Re: Comparing scikit-learn, Mahout Samsara and SystemML

Trevor Grant Tue, 06 Jun 2017 13:41:43 -0700

Hey Gustavo, et. al.

First off- great topic and thank you for moving it here!

Secondly, Matthias- awesome response- helped me too.

Looping in Mahout-dev, as I think this is super productive (and looking
forward to having archived thread to point to).

Hoping D or S (and others) jump in on this too- but I can quickly speak to
a couple of the things from the Mahout side:

SystemML and Mahout (and others) recognize that 1) MLLib/SparkML have major
shortcomings as distributed ML libraries, mainly that they aren't
extensible, and 2) if you're going to 'roll your own algorithms' it would
be best to have a mathematically expressive way to do that ( a programming
language that makes it easy to follow the math, similar to R)

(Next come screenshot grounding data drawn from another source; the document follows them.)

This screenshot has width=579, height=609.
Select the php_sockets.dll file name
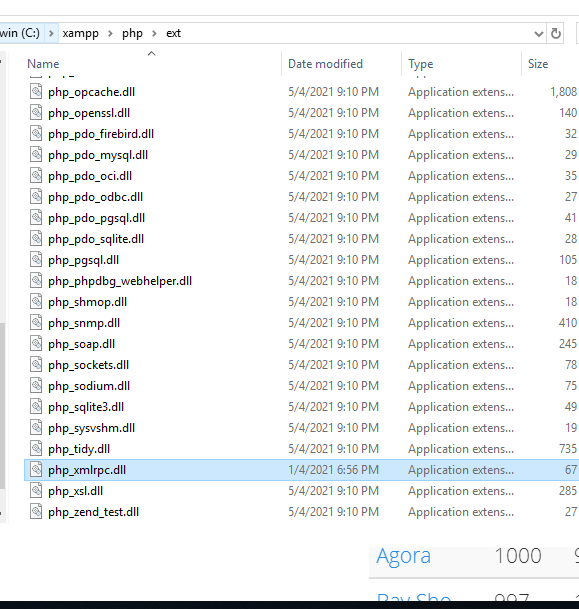(89, 365)
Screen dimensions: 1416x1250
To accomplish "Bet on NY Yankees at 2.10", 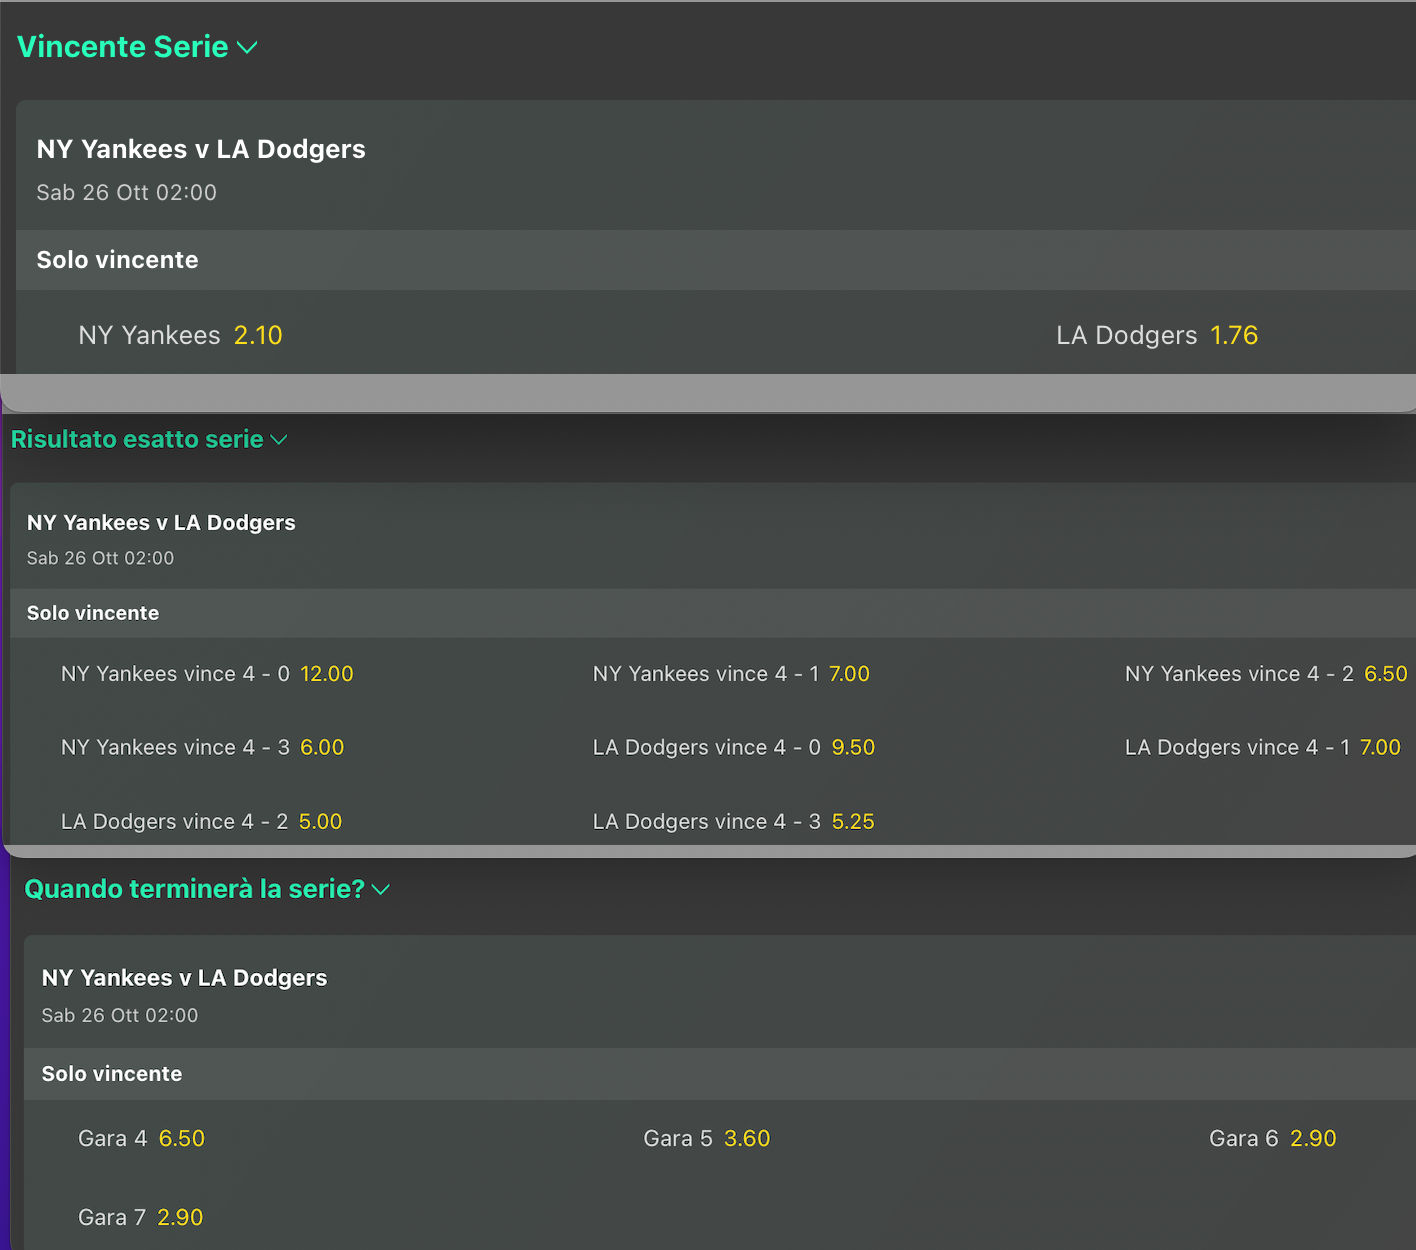I will click(258, 336).
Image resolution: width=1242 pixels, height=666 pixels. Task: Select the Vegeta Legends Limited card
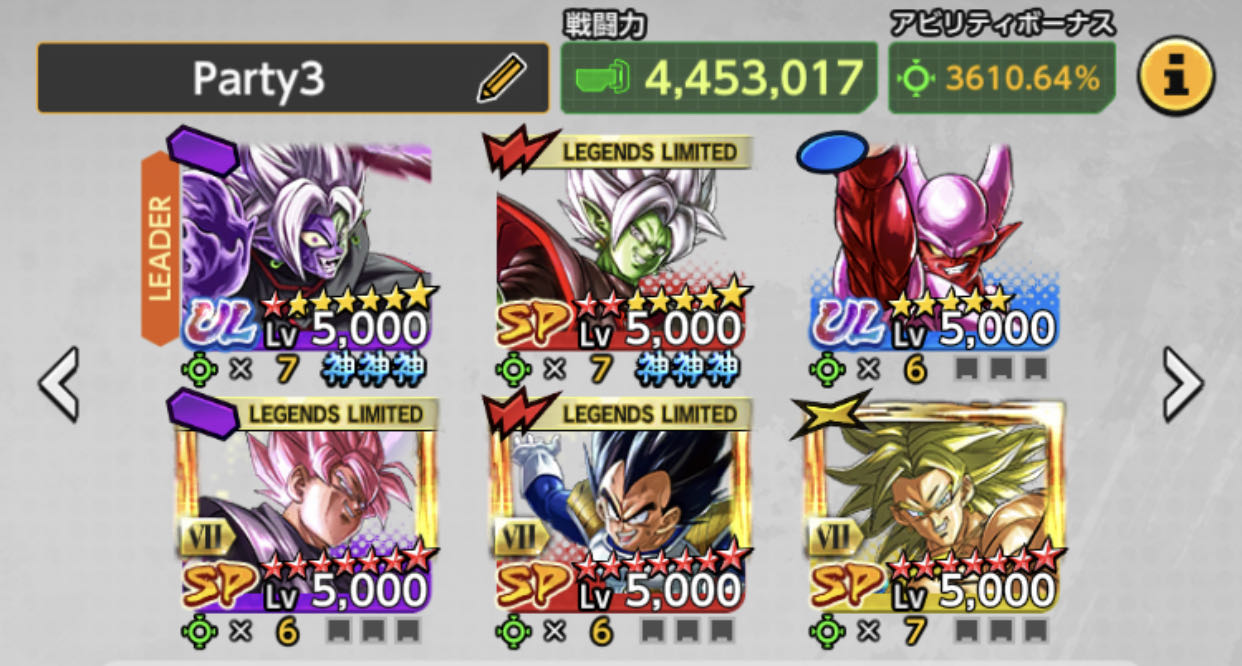(x=620, y=507)
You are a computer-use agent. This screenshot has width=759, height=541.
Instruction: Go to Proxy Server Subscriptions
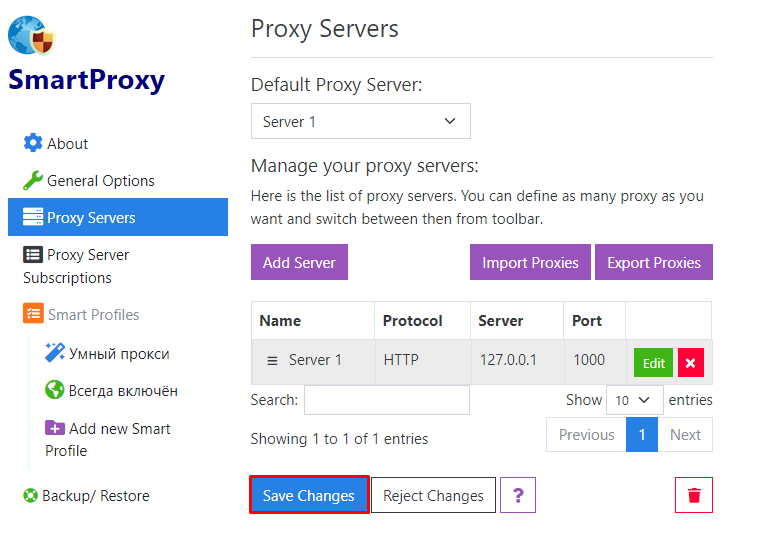tap(76, 266)
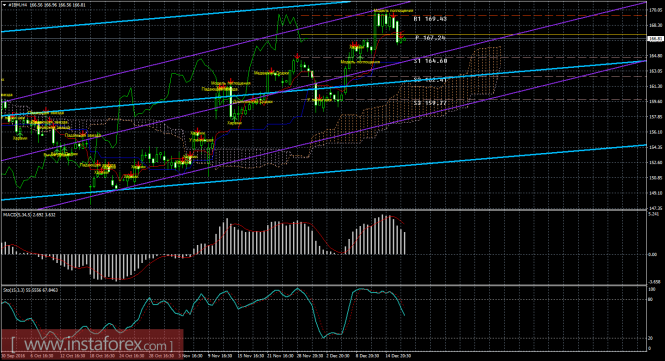Click red arrow marker below R1 line
Image resolution: width=665 pixels, height=361 pixels.
[394, 16]
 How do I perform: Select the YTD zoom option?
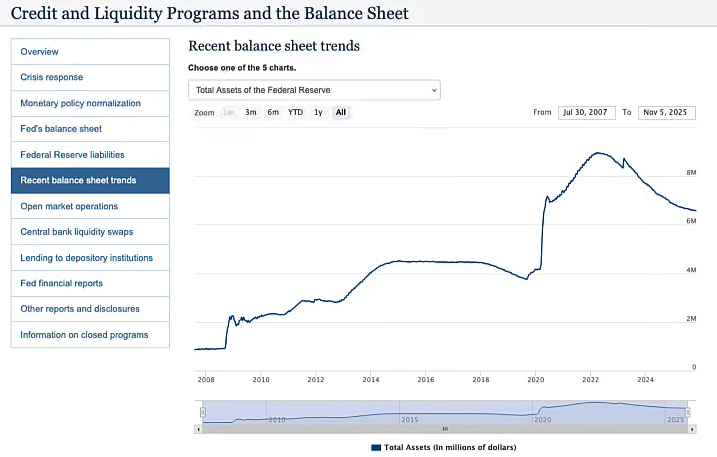[295, 113]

Your two primary criteria:
Both have GPU support- on the Mahout side, there will be a couple of talk
recordings from NVidia's GTC conference explaining this more that will be
available publicly tomorrow- we'll blast them on twitter, or just reach out
and I'll share link.

Both scale well on Apache Spark

To your secondary criteria- I would say fairly matched- on all except:
c - quality of tools for development - advantage Mahout, this stems from
Mahout being Scala based, and therefor being able to leverage all popular
IDEs with Scala support out of the box (code completion, scala docs, etc)
in addition to using other Scala libraries- for instance pre processing
images with scrimage or other SparkML /MLLib utilities, and the pipeline is
all one set of code.

f - quality of documentation- advantage SystemML,  we're in the middle of a
website reboot and actively seeking to close this gap, but it is a weak
spot for Mahout right now.

Additionally, I would point out that Mahout, because of Scala based DSL-
will integrate into other programs more easily, from a code perspective.
The contra point- SystemML has much better support for exporting models as
PMMLs, which in a microservices architecture, makes SystemML better for
deploying its models (again- we have an open JIRA for PMML support- but at
the moment, SystemML wins).

Finally I would point out, Mahout is built to be engine neutral. This
allows SystemML to do certain distributed optimizations because it KNOWS it
will be running on Spark.  Mahout on the other hand, was built so that you
can change your distributed engine- with no modification to the algorithm
(only the bindings).  To write new bindings, one must simply define what is
the distributed structure of the Distributed Row Matrix, and then define
certain operations (like A %*% B, and A.t %*% A) on those distribute
matrices- the point being- it's much easier than porting code to a new
engine.  The key here- is if/when Spark falls out of favor- Mahout is going
to be the first on the scene with a robust and powerful machine learning
library, or- if internally you switch engines, you'll find porting your
machine learning much easier with Mahout.   This 'feature' seems less
obvious for the 'getting started' user, but is fairly important for the
user with an eye to the long game. Succinctly- the trade-off is
optimization now vs future-proofing your code. The value of this lies a lot
in everyone's personal forecast for the fate of the Apache Spark project ;)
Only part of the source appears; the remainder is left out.